Print the entries below in their entirety, exactly as they are written.

※

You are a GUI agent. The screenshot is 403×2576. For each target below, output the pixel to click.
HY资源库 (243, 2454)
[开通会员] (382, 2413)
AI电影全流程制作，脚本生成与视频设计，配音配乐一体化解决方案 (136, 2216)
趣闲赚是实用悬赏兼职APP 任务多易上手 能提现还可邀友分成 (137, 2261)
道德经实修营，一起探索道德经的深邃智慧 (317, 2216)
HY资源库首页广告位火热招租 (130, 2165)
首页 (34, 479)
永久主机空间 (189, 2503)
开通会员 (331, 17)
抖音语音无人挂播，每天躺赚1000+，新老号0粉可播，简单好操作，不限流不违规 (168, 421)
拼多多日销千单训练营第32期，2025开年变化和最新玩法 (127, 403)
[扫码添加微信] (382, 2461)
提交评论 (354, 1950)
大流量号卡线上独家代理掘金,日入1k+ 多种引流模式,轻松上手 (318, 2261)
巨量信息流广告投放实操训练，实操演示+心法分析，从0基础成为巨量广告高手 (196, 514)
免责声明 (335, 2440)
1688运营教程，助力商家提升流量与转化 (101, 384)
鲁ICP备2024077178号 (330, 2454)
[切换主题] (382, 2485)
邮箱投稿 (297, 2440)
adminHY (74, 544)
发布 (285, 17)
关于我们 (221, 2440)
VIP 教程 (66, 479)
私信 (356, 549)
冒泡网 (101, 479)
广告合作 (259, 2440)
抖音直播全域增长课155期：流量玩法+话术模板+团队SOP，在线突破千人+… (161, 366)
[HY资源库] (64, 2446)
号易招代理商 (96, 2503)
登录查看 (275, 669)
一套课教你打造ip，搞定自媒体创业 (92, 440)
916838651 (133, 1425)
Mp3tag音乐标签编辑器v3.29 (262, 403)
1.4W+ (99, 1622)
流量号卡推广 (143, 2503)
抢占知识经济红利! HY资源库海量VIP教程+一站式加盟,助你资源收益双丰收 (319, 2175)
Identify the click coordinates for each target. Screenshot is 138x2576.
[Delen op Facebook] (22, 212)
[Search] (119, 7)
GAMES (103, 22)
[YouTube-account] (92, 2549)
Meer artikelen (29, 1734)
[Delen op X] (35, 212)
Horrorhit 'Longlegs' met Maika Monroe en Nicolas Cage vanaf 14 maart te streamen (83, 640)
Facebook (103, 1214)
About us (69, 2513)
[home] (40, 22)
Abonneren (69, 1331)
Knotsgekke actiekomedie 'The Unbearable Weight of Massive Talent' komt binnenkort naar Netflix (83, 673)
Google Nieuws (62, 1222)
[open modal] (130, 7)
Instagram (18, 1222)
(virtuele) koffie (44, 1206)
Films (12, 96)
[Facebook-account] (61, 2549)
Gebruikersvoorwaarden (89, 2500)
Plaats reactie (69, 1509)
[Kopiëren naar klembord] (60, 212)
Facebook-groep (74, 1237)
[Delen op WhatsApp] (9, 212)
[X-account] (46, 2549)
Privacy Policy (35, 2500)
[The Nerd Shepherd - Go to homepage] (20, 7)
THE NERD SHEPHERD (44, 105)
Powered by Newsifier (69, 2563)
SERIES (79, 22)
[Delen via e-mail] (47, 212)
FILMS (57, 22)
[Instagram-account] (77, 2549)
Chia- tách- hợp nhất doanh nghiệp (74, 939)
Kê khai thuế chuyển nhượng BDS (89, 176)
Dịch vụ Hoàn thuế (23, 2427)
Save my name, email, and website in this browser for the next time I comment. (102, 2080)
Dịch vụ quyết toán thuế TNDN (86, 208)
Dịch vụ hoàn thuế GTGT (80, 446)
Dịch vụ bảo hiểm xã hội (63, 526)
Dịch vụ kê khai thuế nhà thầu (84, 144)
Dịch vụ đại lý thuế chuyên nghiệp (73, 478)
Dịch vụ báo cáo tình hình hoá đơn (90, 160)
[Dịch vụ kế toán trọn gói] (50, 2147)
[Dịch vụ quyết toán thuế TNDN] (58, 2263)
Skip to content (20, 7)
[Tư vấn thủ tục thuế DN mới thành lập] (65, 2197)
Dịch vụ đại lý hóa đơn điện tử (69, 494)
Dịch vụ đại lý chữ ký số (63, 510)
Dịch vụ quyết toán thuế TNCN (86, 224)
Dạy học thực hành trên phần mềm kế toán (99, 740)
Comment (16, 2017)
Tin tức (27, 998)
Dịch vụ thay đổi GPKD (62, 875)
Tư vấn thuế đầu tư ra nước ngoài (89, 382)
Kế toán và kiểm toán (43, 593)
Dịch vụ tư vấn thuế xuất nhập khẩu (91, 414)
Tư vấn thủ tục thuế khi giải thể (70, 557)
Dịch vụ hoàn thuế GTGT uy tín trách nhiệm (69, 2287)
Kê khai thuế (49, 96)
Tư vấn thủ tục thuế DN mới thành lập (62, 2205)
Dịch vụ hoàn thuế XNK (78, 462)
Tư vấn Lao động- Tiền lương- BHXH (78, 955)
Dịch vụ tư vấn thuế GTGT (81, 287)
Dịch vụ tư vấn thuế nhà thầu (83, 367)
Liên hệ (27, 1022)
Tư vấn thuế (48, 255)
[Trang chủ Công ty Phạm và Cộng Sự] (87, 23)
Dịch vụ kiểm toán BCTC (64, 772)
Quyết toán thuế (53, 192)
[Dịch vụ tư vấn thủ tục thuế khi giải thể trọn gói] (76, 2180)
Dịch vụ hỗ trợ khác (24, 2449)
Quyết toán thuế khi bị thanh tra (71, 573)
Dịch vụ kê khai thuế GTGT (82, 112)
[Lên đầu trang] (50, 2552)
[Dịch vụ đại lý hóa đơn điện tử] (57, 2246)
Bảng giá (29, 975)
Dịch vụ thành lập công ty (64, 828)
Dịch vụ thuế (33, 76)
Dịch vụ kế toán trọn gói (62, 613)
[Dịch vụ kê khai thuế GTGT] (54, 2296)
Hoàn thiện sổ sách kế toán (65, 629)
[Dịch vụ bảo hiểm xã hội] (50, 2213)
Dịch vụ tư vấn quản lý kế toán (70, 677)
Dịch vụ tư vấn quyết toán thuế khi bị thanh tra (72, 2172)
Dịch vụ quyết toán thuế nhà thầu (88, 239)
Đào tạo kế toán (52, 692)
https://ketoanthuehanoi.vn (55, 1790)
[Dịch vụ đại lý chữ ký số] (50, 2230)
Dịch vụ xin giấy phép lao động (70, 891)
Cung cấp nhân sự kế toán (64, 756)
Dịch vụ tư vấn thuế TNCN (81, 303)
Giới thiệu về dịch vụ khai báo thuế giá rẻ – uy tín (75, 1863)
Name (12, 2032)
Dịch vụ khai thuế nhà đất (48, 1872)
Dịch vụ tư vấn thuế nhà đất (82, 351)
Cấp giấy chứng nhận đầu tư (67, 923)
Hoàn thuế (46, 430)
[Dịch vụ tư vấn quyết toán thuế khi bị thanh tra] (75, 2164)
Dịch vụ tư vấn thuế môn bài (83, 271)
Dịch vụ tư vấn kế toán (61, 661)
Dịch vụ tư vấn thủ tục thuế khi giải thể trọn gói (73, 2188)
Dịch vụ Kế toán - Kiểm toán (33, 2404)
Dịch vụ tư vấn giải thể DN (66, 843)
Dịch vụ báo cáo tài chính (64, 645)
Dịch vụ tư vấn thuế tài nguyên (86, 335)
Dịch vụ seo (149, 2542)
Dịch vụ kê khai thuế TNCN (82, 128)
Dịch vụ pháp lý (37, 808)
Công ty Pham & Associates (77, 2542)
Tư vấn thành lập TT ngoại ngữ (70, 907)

※

ANSWER TO THIS TASK
You are a GUI agent. The screenshot is 403×2576. For each target below, output the pixel to click.
HY资源库 (243, 2454)
[开通会员] (382, 2413)
AI电影全流程制作，脚本生成与视频设计，配音配乐一体化解决方案 (136, 2216)
趣闲赚是实用悬赏兼职APP 任务多易上手 能提现还可邀友分成 (137, 2261)
道德经实修营，一起探索道德经的深邃智慧 (317, 2216)
HY资源库首页广告位火热招租 (130, 2165)
首页 (34, 479)
永久主机空间 (189, 2503)
开通会员 (331, 17)
抖音语音无人挂播，每天躺赚1000+，新老号0粉可播，简单好操作，不限流不违规 (168, 421)
拼多多日销千单训练营第32期，2025开年变化和最新玩法 (127, 403)
[扫码添加微信] (382, 2461)
提交评论 (354, 1950)
大流量号卡线上独家代理掘金,日入1k+ 多种引流模式,轻松上手 (318, 2261)
巨量信息流广告投放实操训练，实操演示+心法分析，从0基础成为巨量广告高手 (196, 514)
免责声明 (335, 2440)
1688运营教程，助力商家提升流量与转化 (101, 384)
鲁ICP备2024077178号 (330, 2454)
[切换主题] (382, 2485)
邮箱投稿 (297, 2440)
adminHY (74, 544)
发布 (285, 17)
关于我们 (221, 2440)
VIP 教程 (66, 479)
私信 (356, 549)
冒泡网 (101, 479)
广告合作 (259, 2440)
抖音直播全域增长课155期：流量玩法+话术模板+团队SOP，在线突破千人+… (161, 366)
[HY资源库] (64, 2446)
号易招代理商 (96, 2503)
登录查看 (275, 669)
一套课教你打造ip，搞定自媒体创业 (92, 440)
916838651 (133, 1425)
Mp3tag音乐标签编辑器v3.29 (262, 403)
1.4W+ (99, 1622)
流量号卡推广 (143, 2503)
抢占知识经济红利! HY资源库海量VIP教程+一站式加盟,助你资源收益双丰收 (319, 2175)
Identify the click coordinates for each target. Screenshot is 138x2576.
[Delen op Facebook] (22, 212)
[Search] (119, 7)
GAMES (103, 22)
[YouTube-account] (92, 2549)
Meer artikelen (29, 1734)
[Delen op X] (35, 212)
Horrorhit 'Longlegs' met Maika Monroe en Nicolas Cage vanaf 14 maart te streamen (83, 640)
Facebook (103, 1214)
About us (69, 2513)
[home] (40, 22)
Abonneren (69, 1331)
Knotsgekke actiekomedie 'The Unbearable Weight of Massive Talent' komt binnenkort naar Netflix (83, 673)
Google Nieuws (62, 1222)
[open modal] (130, 7)
Instagram (18, 1222)
(virtuele) koffie (44, 1206)
Films (12, 96)
[Facebook-account] (61, 2549)
Gebruikersvoorwaarden (89, 2500)
Plaats reactie (69, 1509)
[Kopiëren naar klembord] (60, 212)
Facebook-groep (74, 1237)
[Delen op WhatsApp] (9, 212)
[X-account] (46, 2549)
Privacy Policy (35, 2500)
[The Nerd Shepherd - Go to homepage] (20, 7)
THE NERD SHEPHERD (44, 105)
Powered by Newsifier (69, 2563)
SERIES (79, 22)
[Delen via e-mail] (47, 212)
FILMS (57, 22)
[Instagram-account] (77, 2549)
Chia- tách- hợp nhất doanh nghiệp (74, 939)
Kê khai thuế chuyển nhượng BDS (89, 176)
Dịch vụ Hoàn thuế (23, 2427)
Save my name, email, and website in this browser for the next time I comment. (102, 2080)
Dịch vụ quyết toán thuế TNDN (86, 208)
Dịch vụ hoàn thuế GTGT (80, 446)
Dịch vụ bảo hiểm xã hội (63, 526)
Dịch vụ kê khai thuế nhà thầu (84, 144)
Dịch vụ đại lý thuế chuyên nghiệp (73, 478)
Dịch vụ báo cáo tình hình hoá đơn (90, 160)
[Dịch vụ kế toán trọn gói] (50, 2147)
[Dịch vụ quyết toán thuế TNDN] (58, 2263)
Skip to content (20, 7)
[Tư vấn thủ tục thuế DN mới thành lập] (65, 2197)
Dịch vụ đại lý hóa đơn điện tử (69, 494)
Dịch vụ đại lý chữ ký số (63, 510)
Dịch vụ quyết toán thuế TNCN (86, 224)
Dạy học thực hành trên phần mềm kế toán (99, 740)
Comment (16, 2017)
Tin tức (27, 998)
Dịch vụ thay đổi GPKD (62, 875)
Tư vấn thuế đầu tư ra nước ngoài (89, 382)
Kế toán và kiểm toán (43, 593)
Dịch vụ tư vấn thuế xuất nhập khẩu (91, 414)
Tư vấn thủ tục thuế khi giải thể (70, 557)
Dịch vụ hoàn thuế GTGT uy tín trách nhiệm (69, 2287)
Kê khai thuế (49, 96)
Tư vấn thủ tục thuế DN mới thành lập (62, 2205)
Dịch vụ hoàn thuế XNK (78, 462)
Tư vấn Lao động- Tiền lương- BHXH (78, 955)
Dịch vụ tư vấn thuế GTGT (81, 287)
Dịch vụ tư vấn thuế nhà thầu (83, 367)
Liên hệ (27, 1022)
Tư vấn thuế (48, 255)
[Trang chủ Công ty Phạm và Cộng Sự] (87, 23)
Dịch vụ kiểm toán BCTC (64, 772)
Quyết toán thuế (53, 192)
[Dịch vụ tư vấn thủ tục thuế khi giải thể trọn gói] (76, 2180)
Dịch vụ hỗ trợ khác (24, 2449)
Quyết toán thuế khi bị thanh tra (71, 573)
Dịch vụ kê khai thuế GTGT (82, 112)
[Lên đầu trang] (50, 2552)
[Dịch vụ đại lý hóa đơn điện tử] (57, 2246)
Bảng giá (29, 975)
Dịch vụ thành lập công ty (64, 828)
Dịch vụ thuế (33, 76)
Dịch vụ kế toán trọn gói (62, 613)
[Dịch vụ kê khai thuế GTGT] (54, 2296)
Hoàn thiện sổ sách kế toán (65, 629)
[Dịch vụ bảo hiểm xã hội] (50, 2213)
Dịch vụ tư vấn quản lý kế toán (70, 677)
Dịch vụ tư vấn quyết toán thuế khi bị thanh tra (72, 2172)
Dịch vụ quyết toán thuế nhà thầu (88, 239)
Đào tạo kế toán (52, 692)
https://ketoanthuehanoi.vn (55, 1790)
[Dịch vụ đại lý chữ ký số] (50, 2230)
Dịch vụ xin giấy phép lao động (70, 891)
Cung cấp nhân sự kế toán (64, 756)
Dịch vụ tư vấn thuế TNCN (81, 303)
Giới thiệu về dịch vụ khai báo thuế giá rẻ – uy tín (75, 1863)
Name (12, 2032)
Dịch vụ khai thuế nhà đất (48, 1872)
Dịch vụ tư vấn thuế nhà đất (82, 351)
Cấp giấy chứng nhận đầu tư (67, 923)
Hoàn thuế (46, 430)
[Dịch vụ tư vấn quyết toán thuế khi bị thanh tra] (75, 2164)
Dịch vụ tư vấn thuế môn bài (83, 271)
Dịch vụ tư vấn kế toán (61, 661)
Dịch vụ tư vấn thủ tục thuế khi giải thể trọn gói (73, 2188)
Dịch vụ Kế toán - Kiểm toán (33, 2404)
Dịch vụ tư vấn giải thể DN (66, 843)
Dịch vụ báo cáo tài chính (64, 645)
Dịch vụ tư vấn thuế tài nguyên (86, 335)
Dịch vụ seo (149, 2542)
Dịch vụ kê khai thuế TNCN (82, 128)
Dịch vụ pháp lý (37, 808)
Công ty Pham & Associates (77, 2542)
Tư vấn thành lập TT ngoại ngữ (70, 907)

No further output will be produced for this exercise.